Figures from the final week of January showed that across Scotland 90.4% of cases were dealt with in the target time while at the Royal Infirmary of Edinburgh one in five (20.6%) spent more than four hours in A&E.

Hairmyres Hospital in East Kilbride ,South Lanarkshire, and Glasgow Royal Infirmary did slightly better, with 80.5% and 81.6% of patients respectively being seen and then subsequently admitted, transferred or discharged within four hours.

The Scottish Government's interim target is for 95% of A&E cases to be dealt with in this time and although the NHS failed to achieve this in the week ending January 31, performance against the target was up from 84.1% on the same time in 2015.

Over the 10-week period to the end of January, 93% of patients in emergency departments were seen in four hours or less, with the Scottish Government highlighting this as the best performance at this time of year since 2011.

A total of 24,784 people attended A&E departments in the week up to January 31.

Health Secretary Shona Robison said: "Today's figures show an increase in performance during the same week of 2015, which is testament to the dedication of staff working right across the NHS."

She said that while winter pressures had "clearly impacted" on A&E departments, waiting times have "consistently been better" than 2015.

Fourteen of the 30 hospitals where performance is monitored failed to meet the 95% target while half of the 14 regional health boards missed it.

Ms Robison said: "Winter brings additional pressures and we know performance can fluctuate from week to week and also from hospital to hospital.
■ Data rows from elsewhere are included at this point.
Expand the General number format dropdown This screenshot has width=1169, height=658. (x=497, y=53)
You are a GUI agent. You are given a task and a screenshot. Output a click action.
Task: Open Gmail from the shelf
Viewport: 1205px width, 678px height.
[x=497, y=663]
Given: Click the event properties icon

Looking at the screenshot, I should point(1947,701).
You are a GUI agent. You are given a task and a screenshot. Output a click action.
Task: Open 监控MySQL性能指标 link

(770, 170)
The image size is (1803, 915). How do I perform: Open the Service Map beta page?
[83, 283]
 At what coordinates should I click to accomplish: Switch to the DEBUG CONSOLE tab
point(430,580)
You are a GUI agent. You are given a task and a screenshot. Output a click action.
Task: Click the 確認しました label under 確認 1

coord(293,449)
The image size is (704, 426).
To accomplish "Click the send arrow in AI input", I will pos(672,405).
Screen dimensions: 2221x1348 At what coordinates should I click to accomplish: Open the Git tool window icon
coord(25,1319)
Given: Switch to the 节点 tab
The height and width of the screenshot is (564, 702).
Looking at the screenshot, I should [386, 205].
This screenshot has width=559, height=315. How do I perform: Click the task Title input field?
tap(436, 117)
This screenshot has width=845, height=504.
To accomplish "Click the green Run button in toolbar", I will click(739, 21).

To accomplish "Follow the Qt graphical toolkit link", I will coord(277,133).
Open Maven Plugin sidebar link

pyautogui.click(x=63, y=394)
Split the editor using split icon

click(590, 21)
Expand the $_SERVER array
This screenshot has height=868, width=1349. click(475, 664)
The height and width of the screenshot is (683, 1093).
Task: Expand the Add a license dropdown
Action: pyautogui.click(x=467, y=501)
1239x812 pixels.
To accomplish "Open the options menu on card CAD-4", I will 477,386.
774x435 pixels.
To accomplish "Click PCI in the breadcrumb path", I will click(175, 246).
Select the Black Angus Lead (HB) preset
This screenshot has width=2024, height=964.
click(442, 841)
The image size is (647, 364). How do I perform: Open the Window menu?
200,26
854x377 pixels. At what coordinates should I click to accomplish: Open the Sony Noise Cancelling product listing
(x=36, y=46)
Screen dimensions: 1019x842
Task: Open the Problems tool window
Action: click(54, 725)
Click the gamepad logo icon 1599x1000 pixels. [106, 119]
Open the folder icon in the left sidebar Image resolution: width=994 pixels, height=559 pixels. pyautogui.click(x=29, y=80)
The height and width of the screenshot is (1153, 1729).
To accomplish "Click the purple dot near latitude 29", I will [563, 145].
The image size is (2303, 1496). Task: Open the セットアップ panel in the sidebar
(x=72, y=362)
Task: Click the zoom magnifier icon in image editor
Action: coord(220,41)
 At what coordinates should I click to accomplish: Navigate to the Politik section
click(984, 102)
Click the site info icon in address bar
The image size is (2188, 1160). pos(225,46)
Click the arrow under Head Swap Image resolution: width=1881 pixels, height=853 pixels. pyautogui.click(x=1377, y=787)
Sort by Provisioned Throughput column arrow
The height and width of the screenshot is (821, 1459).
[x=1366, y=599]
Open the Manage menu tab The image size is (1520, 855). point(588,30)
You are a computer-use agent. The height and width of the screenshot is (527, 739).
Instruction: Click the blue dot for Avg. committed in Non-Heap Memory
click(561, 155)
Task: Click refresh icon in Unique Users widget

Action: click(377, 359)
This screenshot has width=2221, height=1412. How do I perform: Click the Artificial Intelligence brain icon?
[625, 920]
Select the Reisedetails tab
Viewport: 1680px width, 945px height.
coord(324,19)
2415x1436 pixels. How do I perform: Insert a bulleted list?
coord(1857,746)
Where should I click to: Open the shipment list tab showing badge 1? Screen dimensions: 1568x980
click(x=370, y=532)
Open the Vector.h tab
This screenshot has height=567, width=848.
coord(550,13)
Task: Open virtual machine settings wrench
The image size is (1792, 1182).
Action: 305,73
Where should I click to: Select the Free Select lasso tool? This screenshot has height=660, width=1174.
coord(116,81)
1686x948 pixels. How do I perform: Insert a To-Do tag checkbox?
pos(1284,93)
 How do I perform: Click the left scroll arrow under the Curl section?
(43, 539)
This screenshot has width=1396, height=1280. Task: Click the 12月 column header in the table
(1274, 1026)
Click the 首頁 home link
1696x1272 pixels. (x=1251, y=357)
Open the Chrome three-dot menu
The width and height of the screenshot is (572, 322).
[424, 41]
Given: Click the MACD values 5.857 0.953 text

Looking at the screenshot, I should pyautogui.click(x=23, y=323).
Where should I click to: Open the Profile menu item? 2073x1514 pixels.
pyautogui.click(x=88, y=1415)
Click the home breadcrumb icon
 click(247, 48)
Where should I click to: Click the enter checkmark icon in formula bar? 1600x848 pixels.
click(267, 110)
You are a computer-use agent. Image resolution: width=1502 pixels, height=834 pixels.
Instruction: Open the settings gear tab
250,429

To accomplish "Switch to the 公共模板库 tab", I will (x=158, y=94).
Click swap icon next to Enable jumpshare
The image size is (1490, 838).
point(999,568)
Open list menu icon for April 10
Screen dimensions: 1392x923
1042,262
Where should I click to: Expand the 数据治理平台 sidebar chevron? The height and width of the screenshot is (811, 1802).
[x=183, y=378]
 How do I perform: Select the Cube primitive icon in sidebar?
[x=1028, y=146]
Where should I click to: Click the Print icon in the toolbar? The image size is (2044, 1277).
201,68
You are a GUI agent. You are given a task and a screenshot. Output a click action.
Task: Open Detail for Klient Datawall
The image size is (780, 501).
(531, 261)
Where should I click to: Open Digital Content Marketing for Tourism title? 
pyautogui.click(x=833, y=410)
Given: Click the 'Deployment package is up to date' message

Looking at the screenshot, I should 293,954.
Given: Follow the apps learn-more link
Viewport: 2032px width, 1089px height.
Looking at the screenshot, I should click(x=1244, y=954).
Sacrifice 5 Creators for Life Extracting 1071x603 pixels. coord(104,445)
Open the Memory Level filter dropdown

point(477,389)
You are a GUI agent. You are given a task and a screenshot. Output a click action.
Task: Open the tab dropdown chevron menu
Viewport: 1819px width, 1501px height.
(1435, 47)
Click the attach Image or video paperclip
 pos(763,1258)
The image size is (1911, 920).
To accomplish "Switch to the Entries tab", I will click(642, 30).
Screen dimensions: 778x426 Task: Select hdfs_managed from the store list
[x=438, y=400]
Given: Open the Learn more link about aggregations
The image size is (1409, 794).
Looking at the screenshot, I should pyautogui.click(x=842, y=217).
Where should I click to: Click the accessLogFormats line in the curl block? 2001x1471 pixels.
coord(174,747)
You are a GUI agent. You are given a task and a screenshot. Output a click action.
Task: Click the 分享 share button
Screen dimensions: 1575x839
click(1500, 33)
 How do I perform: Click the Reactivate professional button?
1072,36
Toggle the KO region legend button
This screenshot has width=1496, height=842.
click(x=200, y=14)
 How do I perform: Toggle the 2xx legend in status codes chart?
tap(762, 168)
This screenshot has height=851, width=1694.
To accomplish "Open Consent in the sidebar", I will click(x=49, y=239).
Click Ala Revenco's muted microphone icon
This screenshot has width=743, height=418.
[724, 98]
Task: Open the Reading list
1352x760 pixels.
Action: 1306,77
The extra demands of winter have clearly impacted on performance during the week of these statistics.

"However, it is also true that A&E waiting times have consistently been better than last year."

She stressed: "We have the strong fundamentals in place, record investment and increased staffing to help meet demand throughout the year, and in particular through the winter period.

"We are also working closely with health boards to minimise any dips in performance and ensure there is a quick recovery.

"Nationally, our core accident and emergency waiting times have been better than elsewhere in the UK for the last nine months of published data from March to November 2015."

Labour public services spokeswoman Jackie Baillie said: "Close to 400 Scots waiting more than eight hours at our A&E wards exposes a failure in leadership from SNP health minister Shona Robison.

"Under the SNP government in Edinburgh, NHS staff are being overworked and undervalued. We know that only a third of our NHS workforce believe there are enough resources for them to do their jobs properly and it is patients who pay the price.

"We need to ensure that our NHS, founded in the 1940s, is ready to face the challenges of the 2040s."

Liberal Democrat health spokesman Jim Hume said: "There wasn't a single week in January when the SNP's flagship waiting-times target was met Scotland-wide.

"The Health Secretary seems to forget that winter comes round every year and we are more likely to see an increase in the number of people going to A&E at this time of year.

"This is not a new phenomenon and she should be well aware that emergency departments need more help during this challenging time of the year."